*Extrait du texte*.
□ □ □ □

Voilà en quelques mots ce que je tenais à vous dire à propos de cette importante réforme, qui vous concerne au premier chef.
Sur l'utilité de votre mission, j'ajoute que, dans un monde qui demeure incertain et dangereux, la fonction d'attaché de défense peut devenir très opérationnelle. Nos attachés de Défense au Mali et en RCA vivent cette situation au quotidien. Votre horizon, même à distance de votre pays et de vos camarades, demeure fondamentalement militaire.
Une mission essentielle donc, une mission difficile aussi, que vous ne maîtriserez pas en quelques jours. De ce point de vue votre formation, commencée à Paris, ne s'arrêtera pas à la fin de votre stage. Je forme le vu que votre curiosité soit insatiable. C'est la première qualité qui vous est demandée. Il y en a évidemment bien d'autres. Je pense d'abord aux compétences dites techniques, comme la compréhension des relations internationales, vos capacités linguistiques, toujours précieuses, ou encore la connaissance que vous avez des différentes facettes du ministère, du renseignement aux exportations, qui est fondamentale maintenant que vous représentez, loin de votre armée d'origine, le ministère dans son ensemble.
Mais je pense surtout à des qualités humaines particulièrement précieuses dans un contexte étranger. J'ai parlé de la curiosité. Je veux parler aussi de l'intelligence de situation, qui est votre capacité à vous orienter dans le divers de situations qui parfois s'entrechoquent, qui vous permet de distinguer le sûr de l'incertain,l'essentiel de l'accessoire. Enfin, vos qualités proprement militaires sont spécialement à cultiver le temps de votre affectation. Elles constituent au premier chef la clé de votre crédibilité - une clé qui vous permettra d'ouvrir bien des portes.

□ □ □ □

*Données extraites*.

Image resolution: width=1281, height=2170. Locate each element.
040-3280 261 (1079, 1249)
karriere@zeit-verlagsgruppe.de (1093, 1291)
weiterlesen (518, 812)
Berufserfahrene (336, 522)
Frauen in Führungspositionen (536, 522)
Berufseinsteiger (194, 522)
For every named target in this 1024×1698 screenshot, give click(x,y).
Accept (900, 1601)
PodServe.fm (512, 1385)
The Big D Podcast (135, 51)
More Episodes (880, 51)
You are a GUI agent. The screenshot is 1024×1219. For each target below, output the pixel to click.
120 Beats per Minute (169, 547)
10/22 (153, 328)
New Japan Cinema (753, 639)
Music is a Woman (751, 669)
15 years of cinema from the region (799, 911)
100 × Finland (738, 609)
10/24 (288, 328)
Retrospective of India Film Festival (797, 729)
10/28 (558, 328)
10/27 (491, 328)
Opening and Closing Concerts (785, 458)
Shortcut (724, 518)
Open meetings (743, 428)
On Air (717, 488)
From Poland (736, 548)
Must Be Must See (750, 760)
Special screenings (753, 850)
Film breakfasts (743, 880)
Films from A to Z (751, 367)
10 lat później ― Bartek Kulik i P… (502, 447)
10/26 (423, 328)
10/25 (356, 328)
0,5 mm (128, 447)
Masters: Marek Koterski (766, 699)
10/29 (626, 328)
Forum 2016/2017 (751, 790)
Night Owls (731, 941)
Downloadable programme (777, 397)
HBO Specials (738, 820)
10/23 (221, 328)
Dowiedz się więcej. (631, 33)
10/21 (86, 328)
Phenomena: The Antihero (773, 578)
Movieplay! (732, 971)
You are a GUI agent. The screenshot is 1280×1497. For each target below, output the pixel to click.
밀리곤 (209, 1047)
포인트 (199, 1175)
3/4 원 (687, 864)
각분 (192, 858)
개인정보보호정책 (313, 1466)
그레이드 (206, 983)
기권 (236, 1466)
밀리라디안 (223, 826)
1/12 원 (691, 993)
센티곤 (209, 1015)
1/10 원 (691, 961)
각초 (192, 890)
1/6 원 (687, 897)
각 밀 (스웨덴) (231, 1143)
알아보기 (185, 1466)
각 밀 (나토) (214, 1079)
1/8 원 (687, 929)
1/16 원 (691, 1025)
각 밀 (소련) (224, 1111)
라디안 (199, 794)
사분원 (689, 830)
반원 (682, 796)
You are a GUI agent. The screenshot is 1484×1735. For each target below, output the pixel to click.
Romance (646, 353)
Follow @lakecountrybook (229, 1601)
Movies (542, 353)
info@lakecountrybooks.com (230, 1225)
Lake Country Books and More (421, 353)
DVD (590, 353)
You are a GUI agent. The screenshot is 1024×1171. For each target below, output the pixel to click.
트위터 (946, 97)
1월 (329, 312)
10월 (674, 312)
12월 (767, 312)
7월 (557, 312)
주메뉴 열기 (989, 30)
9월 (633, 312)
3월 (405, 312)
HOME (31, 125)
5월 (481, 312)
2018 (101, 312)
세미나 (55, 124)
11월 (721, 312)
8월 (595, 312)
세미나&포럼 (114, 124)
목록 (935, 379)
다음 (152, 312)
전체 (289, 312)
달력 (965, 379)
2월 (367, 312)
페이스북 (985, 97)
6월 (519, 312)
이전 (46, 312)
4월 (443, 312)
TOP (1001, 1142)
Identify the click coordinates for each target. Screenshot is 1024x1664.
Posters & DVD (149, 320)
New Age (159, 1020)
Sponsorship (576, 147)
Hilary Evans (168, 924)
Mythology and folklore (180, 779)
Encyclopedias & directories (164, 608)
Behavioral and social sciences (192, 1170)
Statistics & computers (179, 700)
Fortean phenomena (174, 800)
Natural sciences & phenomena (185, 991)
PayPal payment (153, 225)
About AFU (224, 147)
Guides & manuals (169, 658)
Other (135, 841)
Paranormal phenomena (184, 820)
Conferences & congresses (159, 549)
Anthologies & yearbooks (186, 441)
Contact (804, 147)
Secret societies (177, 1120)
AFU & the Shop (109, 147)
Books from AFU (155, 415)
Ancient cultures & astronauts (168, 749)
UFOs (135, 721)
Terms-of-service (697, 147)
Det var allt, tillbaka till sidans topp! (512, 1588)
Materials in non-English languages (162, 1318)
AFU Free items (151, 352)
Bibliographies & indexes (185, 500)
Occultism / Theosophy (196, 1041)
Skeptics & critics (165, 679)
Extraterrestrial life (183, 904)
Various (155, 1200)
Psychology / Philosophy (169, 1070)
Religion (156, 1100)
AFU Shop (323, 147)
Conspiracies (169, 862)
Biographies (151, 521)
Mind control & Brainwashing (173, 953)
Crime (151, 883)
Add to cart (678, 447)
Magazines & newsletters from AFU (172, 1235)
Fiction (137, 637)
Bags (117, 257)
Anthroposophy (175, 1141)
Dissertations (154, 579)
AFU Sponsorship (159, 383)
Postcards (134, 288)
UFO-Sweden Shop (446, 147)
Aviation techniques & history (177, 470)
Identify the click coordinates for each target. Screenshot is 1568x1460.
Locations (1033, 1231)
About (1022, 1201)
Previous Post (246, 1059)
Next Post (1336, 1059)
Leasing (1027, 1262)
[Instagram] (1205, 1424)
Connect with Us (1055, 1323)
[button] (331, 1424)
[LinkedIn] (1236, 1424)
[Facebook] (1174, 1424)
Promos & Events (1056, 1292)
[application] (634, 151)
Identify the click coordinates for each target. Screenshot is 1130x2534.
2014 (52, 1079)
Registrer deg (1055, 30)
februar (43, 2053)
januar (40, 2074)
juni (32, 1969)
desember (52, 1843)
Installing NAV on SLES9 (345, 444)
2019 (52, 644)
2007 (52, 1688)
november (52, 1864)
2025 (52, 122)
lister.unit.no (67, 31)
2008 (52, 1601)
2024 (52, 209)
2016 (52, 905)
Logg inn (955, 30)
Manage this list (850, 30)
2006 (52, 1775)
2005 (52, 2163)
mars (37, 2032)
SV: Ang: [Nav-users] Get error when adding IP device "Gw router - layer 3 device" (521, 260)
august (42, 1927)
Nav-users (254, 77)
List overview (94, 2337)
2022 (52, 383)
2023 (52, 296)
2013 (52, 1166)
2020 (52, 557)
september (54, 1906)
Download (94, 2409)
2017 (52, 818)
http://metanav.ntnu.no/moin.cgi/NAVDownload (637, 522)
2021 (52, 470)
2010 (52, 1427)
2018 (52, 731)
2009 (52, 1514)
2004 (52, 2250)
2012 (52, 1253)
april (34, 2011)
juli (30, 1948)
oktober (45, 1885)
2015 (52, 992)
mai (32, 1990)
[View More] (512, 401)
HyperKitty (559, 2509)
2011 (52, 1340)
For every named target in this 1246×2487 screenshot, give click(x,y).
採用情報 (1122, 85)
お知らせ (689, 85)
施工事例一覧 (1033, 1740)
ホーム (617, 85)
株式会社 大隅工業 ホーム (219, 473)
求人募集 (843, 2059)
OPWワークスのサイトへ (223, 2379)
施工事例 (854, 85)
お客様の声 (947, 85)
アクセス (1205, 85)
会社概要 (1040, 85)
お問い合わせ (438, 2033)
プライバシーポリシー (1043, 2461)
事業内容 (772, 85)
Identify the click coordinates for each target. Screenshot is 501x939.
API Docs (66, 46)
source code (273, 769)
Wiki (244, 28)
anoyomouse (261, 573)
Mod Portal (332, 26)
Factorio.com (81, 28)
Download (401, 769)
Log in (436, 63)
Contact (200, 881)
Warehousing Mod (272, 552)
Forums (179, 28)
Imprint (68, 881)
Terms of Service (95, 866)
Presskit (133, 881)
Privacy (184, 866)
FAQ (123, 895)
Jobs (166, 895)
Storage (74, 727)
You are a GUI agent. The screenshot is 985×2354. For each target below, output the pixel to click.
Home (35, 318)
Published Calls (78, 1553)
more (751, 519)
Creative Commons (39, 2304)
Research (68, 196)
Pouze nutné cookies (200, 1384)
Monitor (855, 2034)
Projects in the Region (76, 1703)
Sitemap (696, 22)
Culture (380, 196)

□ □ □ □

*Exercice*.
Retapez sans rien changer le passage du texte sur la mission d'attaché de défense qui commence par « Sur l'utilité de » et va jusqu'à « demeure fondamentalement militaire. ». Les items n'ont rien à voir avec le texte.

*Réponse*.
Sur l'utilité de votre mission, j'ajoute que, dans un monde qui demeure incertain et dangereux, la fonction d'attaché de défense peut devenir très opérationnelle. Nos attachés de Défense au Mali et en RCA vivent cette situation au quotidien. Votre horizon, même à distance de votre pays et de vos camarades, demeure fondamentalement militaire.